- _Task objective_
Restate word for word, and only, the lines that extend from the line containing "Where should I click to: Open the" through the end of the records below.

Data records
- - -

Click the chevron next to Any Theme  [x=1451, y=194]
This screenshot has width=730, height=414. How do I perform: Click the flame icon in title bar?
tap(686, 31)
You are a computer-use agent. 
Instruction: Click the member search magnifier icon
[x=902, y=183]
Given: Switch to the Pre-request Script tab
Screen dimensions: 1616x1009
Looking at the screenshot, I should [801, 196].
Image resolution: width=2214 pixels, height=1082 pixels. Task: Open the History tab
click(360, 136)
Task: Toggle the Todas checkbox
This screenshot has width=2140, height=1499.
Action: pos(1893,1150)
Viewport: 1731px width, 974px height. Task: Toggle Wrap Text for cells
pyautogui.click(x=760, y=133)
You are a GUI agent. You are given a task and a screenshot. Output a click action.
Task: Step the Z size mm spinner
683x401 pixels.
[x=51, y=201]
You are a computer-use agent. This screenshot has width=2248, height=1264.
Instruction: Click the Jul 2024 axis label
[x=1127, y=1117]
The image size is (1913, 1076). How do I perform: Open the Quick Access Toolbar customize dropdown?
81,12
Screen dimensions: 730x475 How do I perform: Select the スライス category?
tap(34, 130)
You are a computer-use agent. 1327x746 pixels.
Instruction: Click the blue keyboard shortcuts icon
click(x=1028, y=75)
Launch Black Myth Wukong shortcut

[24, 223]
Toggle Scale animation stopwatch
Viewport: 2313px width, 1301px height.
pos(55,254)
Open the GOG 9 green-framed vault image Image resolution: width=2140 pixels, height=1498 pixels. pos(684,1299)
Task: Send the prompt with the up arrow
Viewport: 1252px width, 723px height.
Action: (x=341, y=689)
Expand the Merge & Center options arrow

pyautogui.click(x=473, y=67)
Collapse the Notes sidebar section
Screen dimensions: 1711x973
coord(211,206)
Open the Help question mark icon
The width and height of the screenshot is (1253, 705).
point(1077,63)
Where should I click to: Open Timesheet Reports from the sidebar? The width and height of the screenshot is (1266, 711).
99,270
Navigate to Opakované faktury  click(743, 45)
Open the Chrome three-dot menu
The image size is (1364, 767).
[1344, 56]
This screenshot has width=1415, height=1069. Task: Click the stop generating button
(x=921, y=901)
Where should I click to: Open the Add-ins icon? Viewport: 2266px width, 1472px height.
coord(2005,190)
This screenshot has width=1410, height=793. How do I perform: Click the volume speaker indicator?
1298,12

- - -

- _Solution_
Where should I click to: Open the Add-ins icon? Viewport: 2266px width, 1472px height.
coord(2005,190)
This screenshot has width=1410, height=793. How do I perform: Click the volume speaker indicator?
1298,12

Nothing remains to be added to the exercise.